* _RECORDS_
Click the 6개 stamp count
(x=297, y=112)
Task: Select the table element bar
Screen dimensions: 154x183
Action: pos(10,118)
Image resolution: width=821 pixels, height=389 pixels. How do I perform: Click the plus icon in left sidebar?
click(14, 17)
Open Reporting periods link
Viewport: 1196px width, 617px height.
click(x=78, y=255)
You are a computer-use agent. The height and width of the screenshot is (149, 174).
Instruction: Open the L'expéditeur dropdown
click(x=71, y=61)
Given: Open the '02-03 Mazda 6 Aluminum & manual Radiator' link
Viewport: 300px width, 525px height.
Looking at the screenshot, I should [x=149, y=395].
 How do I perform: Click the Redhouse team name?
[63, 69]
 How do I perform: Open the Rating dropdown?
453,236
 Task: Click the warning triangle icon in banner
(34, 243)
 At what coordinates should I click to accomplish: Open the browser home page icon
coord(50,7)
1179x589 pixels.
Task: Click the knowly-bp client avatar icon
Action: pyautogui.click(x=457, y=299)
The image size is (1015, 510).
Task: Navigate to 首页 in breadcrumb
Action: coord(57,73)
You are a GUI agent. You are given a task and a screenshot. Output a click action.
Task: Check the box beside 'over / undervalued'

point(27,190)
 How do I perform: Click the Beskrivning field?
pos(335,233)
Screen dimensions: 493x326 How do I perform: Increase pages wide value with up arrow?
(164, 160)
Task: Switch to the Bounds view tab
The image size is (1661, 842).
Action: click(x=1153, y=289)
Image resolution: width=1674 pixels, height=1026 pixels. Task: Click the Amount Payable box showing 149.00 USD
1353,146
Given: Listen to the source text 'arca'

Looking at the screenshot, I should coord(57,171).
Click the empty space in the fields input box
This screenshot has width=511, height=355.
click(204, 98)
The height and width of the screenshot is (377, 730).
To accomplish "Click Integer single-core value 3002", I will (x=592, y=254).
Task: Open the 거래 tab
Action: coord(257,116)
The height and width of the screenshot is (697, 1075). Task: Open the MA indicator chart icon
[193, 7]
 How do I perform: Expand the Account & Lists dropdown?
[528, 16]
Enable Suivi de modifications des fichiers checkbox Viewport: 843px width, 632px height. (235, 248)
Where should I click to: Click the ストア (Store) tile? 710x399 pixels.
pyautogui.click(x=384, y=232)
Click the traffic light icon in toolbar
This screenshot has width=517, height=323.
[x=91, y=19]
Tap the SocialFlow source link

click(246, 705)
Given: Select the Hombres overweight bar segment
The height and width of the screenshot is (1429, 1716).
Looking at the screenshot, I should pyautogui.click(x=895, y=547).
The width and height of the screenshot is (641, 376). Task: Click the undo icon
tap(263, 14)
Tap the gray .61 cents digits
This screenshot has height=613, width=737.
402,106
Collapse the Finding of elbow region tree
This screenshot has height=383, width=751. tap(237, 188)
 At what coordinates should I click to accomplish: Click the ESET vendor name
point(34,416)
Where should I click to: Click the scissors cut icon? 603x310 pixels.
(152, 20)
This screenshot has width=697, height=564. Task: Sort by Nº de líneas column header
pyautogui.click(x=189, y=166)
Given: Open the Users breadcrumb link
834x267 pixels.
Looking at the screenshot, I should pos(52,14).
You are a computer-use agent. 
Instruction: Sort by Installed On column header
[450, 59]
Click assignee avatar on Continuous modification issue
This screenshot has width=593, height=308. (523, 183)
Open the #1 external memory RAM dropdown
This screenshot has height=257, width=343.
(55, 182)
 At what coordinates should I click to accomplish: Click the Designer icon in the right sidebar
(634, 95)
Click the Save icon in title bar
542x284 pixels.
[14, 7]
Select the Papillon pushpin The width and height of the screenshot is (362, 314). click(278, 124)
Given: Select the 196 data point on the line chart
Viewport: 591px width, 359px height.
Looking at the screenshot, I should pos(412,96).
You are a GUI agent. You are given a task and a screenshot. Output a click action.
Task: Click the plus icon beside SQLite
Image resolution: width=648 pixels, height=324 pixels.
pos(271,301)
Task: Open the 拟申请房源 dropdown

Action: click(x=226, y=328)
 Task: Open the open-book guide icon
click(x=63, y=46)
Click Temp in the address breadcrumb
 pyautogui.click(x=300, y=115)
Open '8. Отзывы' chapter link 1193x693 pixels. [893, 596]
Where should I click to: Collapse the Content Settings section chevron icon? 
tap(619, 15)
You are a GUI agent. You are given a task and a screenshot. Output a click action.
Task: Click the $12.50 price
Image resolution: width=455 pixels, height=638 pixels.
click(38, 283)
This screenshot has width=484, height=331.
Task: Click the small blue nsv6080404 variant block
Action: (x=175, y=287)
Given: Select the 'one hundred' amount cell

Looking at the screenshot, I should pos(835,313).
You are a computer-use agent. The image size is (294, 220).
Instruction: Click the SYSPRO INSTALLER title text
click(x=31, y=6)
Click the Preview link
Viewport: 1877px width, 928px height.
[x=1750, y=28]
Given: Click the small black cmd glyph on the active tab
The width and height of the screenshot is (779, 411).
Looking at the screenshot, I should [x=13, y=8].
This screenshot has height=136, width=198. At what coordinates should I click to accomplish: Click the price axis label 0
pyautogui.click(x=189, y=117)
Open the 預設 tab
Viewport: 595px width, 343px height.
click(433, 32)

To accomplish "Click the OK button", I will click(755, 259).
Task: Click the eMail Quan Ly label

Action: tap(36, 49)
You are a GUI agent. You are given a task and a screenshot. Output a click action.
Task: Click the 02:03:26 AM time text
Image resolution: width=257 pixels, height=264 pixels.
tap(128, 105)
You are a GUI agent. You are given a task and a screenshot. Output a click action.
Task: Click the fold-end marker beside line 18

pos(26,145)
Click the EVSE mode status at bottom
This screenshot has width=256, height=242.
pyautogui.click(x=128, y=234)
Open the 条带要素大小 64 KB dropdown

* _PROBLEM DESCRIPTION_
Render the entries above as a JSON list of strings, one string per line, starting at the first line and continuing up to and including the line containing "Action: pos(10,118)". Leave out blank lines.

* _ANSWER TO THE PROBLEM_
[
  "Click the 6개 stamp count",
  "(x=297, y=112)",
  "Task: Select the table element bar",
  "Screen dimensions: 154x183",
  "Action: pos(10,118)"
]